▶ [Work item]: Please state how many lines in the records below contain the word "computer"; the number alone is the answer.

** Opening Given data block **

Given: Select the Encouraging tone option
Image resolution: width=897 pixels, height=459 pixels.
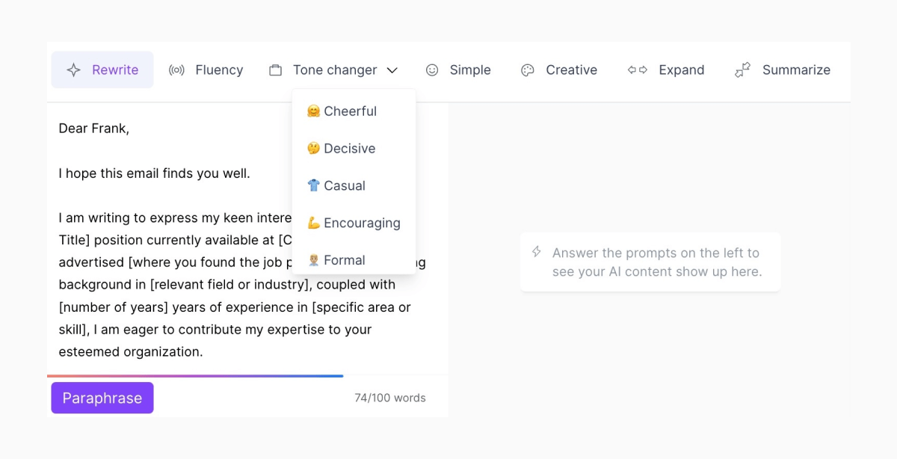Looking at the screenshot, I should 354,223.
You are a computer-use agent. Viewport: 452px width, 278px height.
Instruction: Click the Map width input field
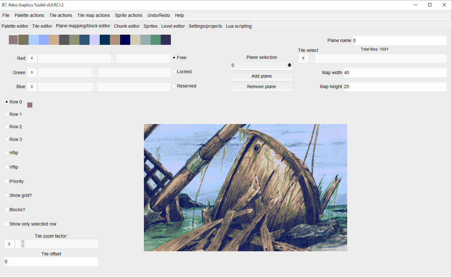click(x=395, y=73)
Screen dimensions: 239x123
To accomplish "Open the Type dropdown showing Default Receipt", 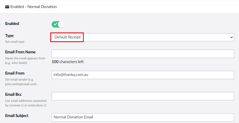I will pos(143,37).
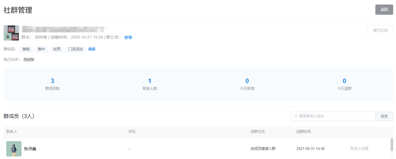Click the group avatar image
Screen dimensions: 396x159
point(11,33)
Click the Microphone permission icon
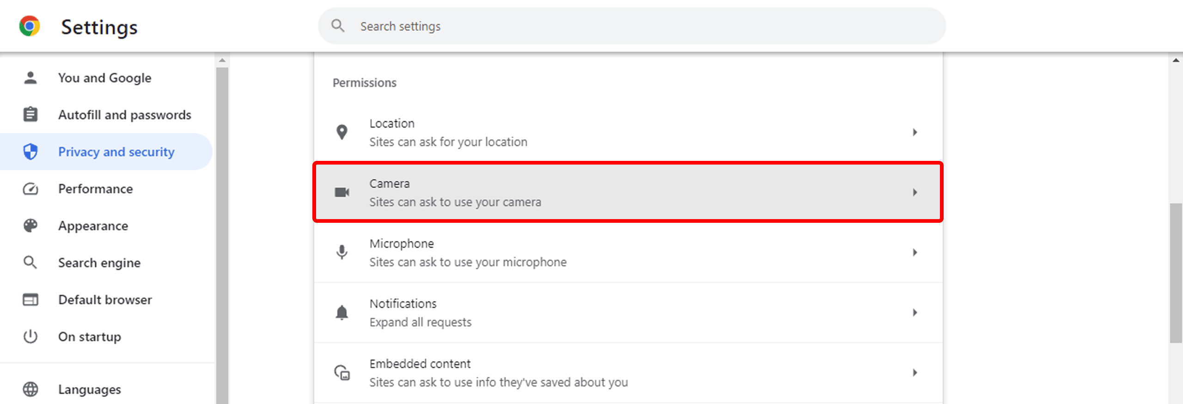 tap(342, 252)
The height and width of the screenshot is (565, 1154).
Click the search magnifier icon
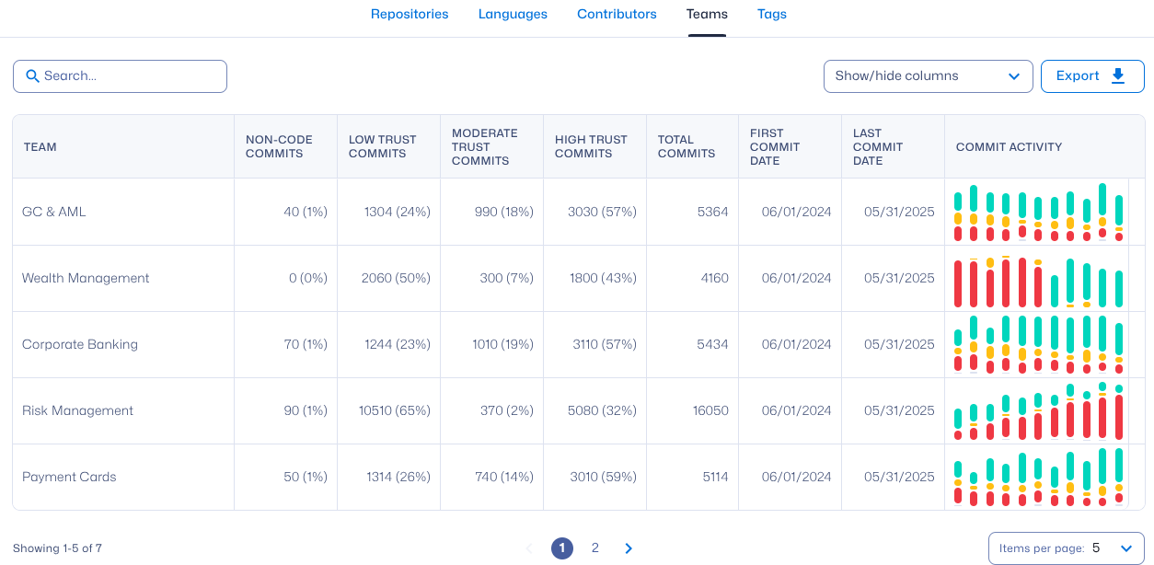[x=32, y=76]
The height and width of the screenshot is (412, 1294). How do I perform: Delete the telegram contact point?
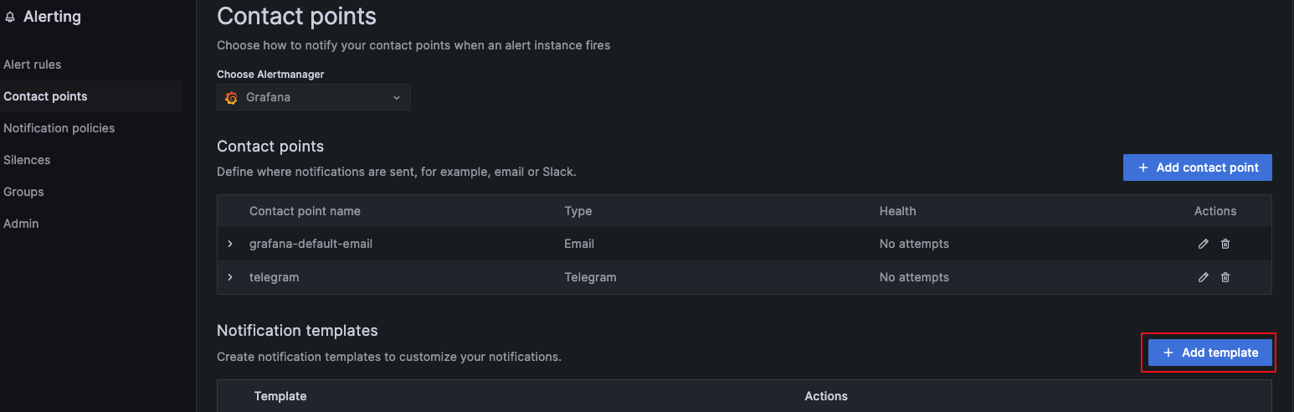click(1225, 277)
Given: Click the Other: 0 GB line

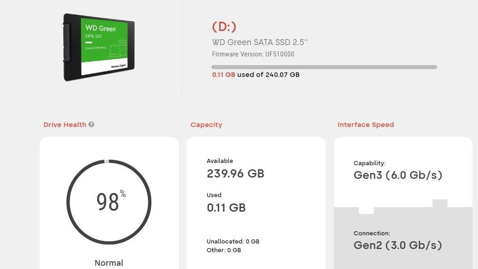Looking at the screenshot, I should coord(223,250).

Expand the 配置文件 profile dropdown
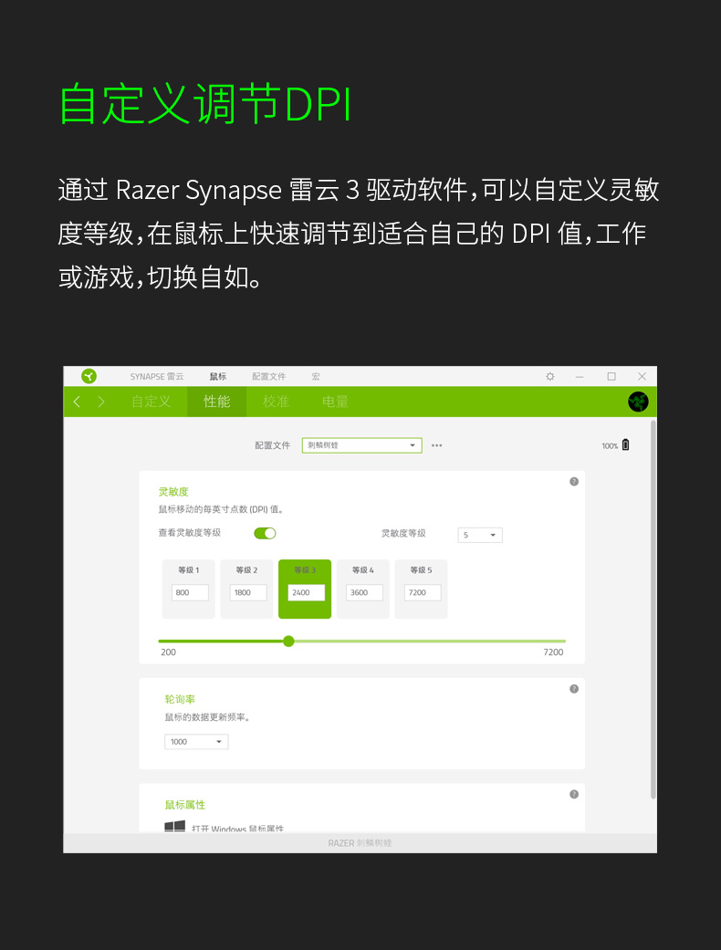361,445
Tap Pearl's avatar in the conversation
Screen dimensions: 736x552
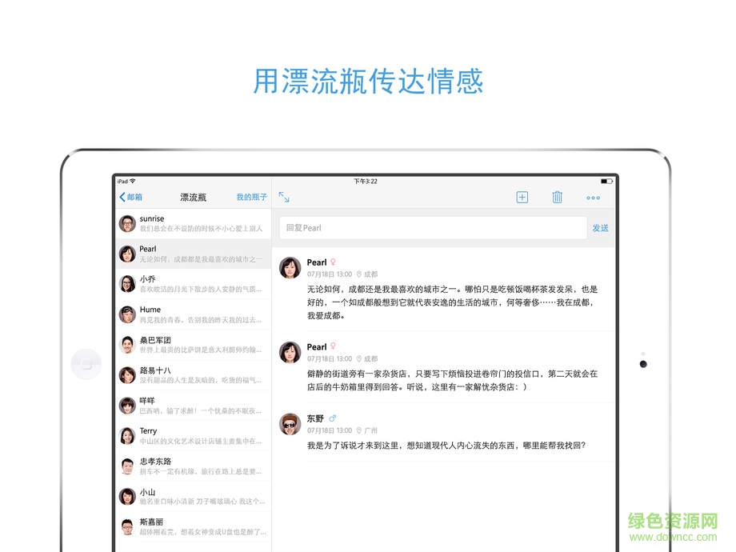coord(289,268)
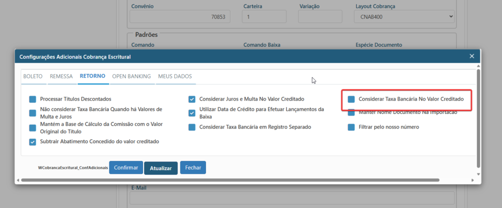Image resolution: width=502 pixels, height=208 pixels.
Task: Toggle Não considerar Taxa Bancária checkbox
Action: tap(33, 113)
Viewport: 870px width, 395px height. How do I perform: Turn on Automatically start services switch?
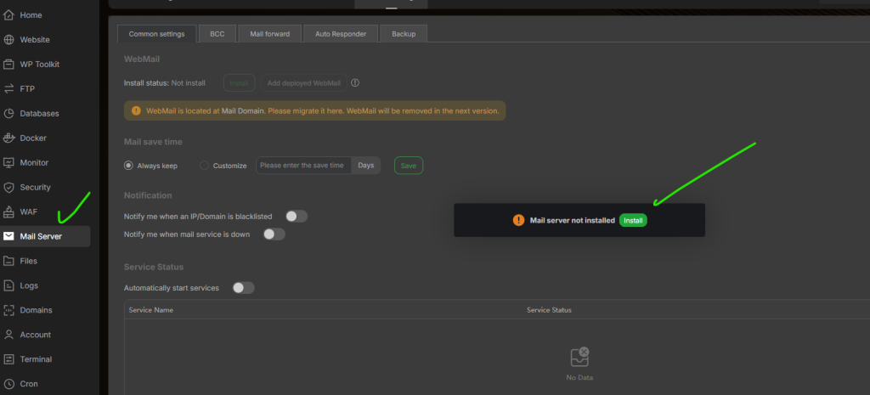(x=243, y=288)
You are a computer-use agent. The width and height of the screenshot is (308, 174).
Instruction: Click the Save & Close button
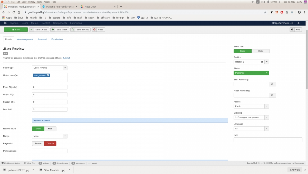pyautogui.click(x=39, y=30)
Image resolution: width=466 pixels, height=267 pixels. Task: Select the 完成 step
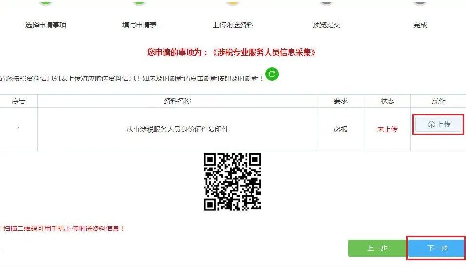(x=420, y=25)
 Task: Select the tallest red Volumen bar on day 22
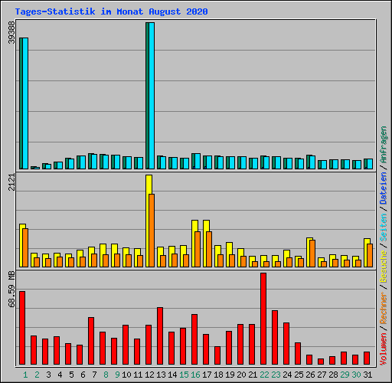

** Closing Given data block **

▶ [Result]: 2